In a Frizzle


I'm afraid I may have failed Building Community 101.

I am embarassed, therefore the frizzle.

One of the things I have noticed about being a stay at home Mum is that sometimes you are asked to look after other people's kids, or it inadvertently it happens. All the examples I could give you, I don't know actually what happened, or if anyone was actually in the wrong.

But I get somehow looking after kids, and this is not really my thing. My thing is to look after kids, mostly all the time, lots of them, but mine. I like looking after my own kids.

The other hubby mentioned in a serious moment that I may not have realised how much work they would be when they were older when I had them. Upon reflection, maybe it is situations like this that really have me frustrated lately.

A frizzle describes how I feel, but really it is a type of chicken/chook. Or a bad feather day. Yes, my feathers are ruffled. I am tired, have been sick really for months. Can't breathe properly, it is hot. But, really I want a holiday, and we have had two where hubby works on the house nearly all the time, though this time he helps me out in the mornings. Last January and this January, I have had had extra kids in and out of my house. Last year, they had other places to go by this time last year, but I was in a worse frizzle!!! As I was saying a holiday, with my kids, where my husband still works, which is work in itself. It is difficult enough not feeling 100% with no airconditioning.

This is where I fail BC101. Wouldn't you like it when the other parents take one child off your hands for awhile? Well no. It is a personal preference. I am not suited to small towns, though in our old town we had a large front yard and the kids invited themselves over. Eventually the kids stayed home. Prior to this we had a house that was more isolated and I enjoyed playing with my own kids in the shady backyard.
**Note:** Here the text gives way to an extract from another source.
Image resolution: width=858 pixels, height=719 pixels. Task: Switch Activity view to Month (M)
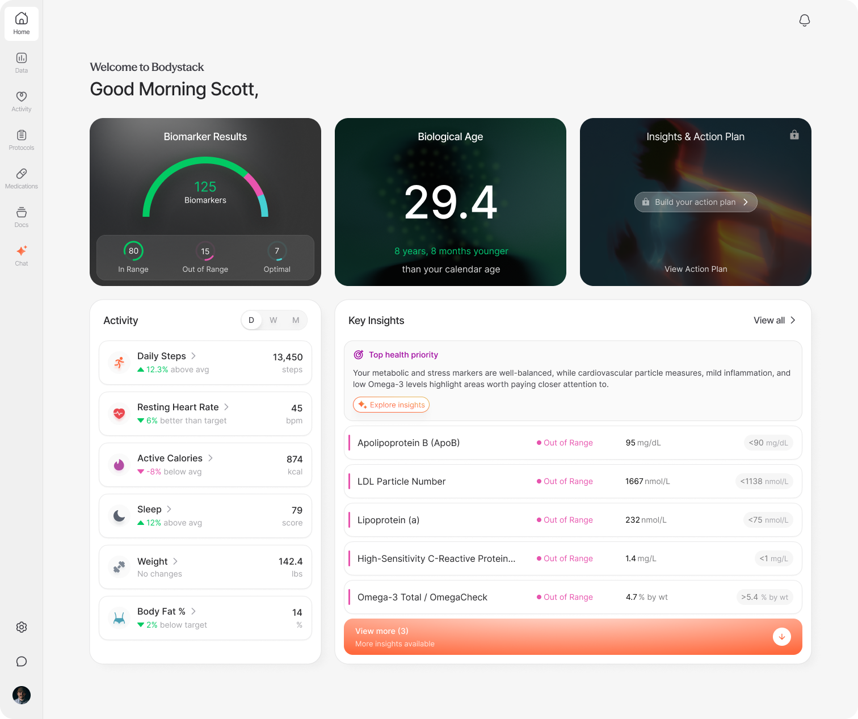coord(296,320)
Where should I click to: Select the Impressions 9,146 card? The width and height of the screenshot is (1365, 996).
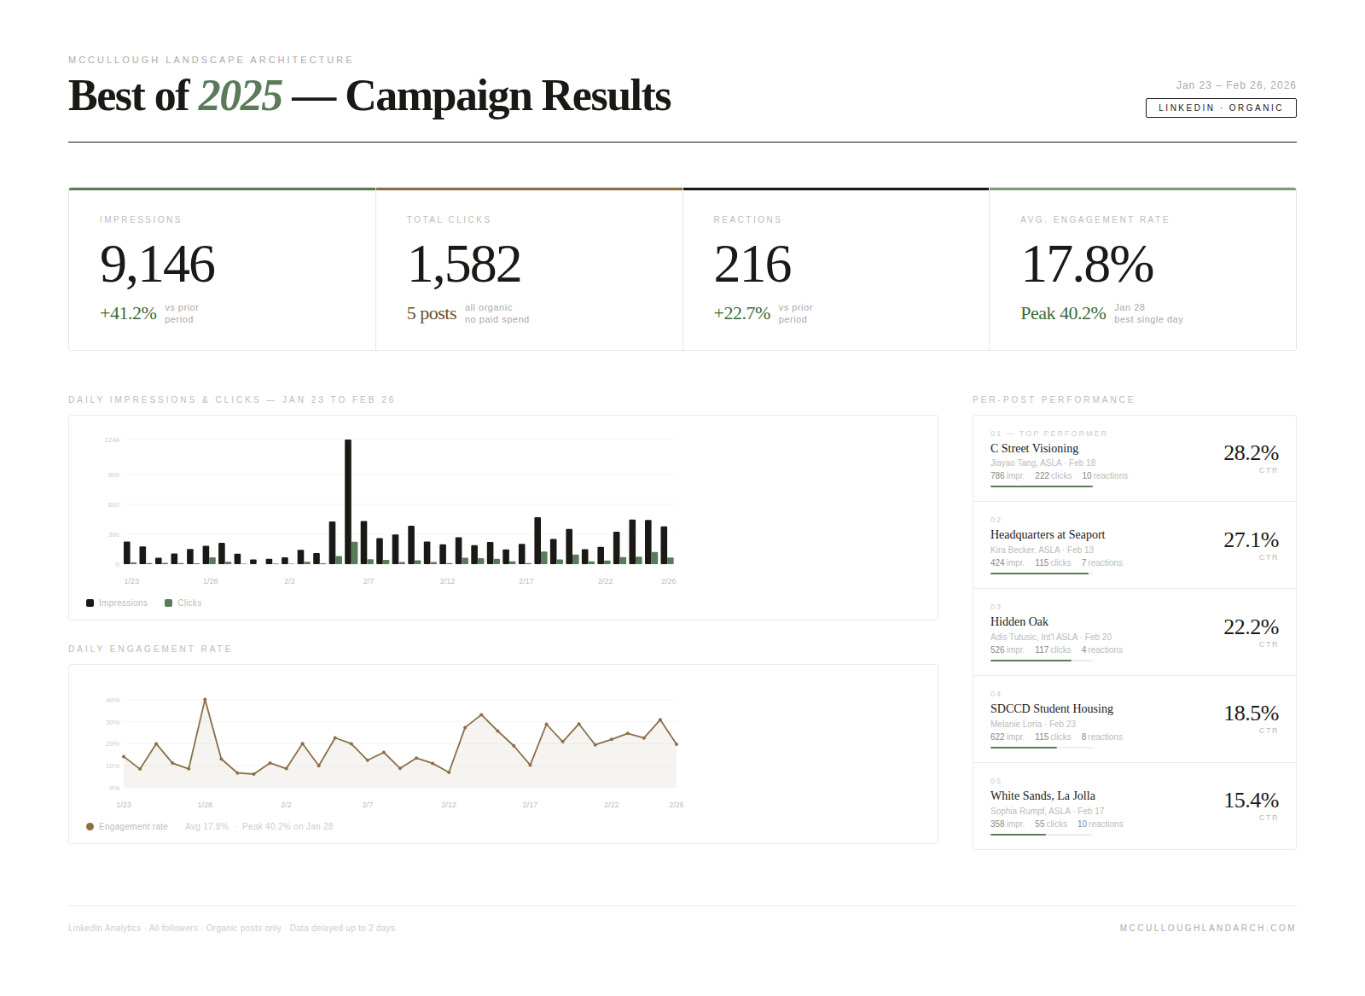pos(222,269)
When you live on one income, like at the beginning of our marriage we were very interdependent on our friends. We feel now that we would rather work hard and be more dependent on ourselves. I feel that it part of being grown up. Of course there are times when you do need a hand.

Having older children I can manage looking after them pretty well.

Do you feel suspicious sometimes, when you hear from your child that a parent wants to go to the Races, a concert etc. etc.? If you don't go to the Races, concerts yourself, how do you feel or what do you use to decide if you should enable others to go? I know it seems a stupid question.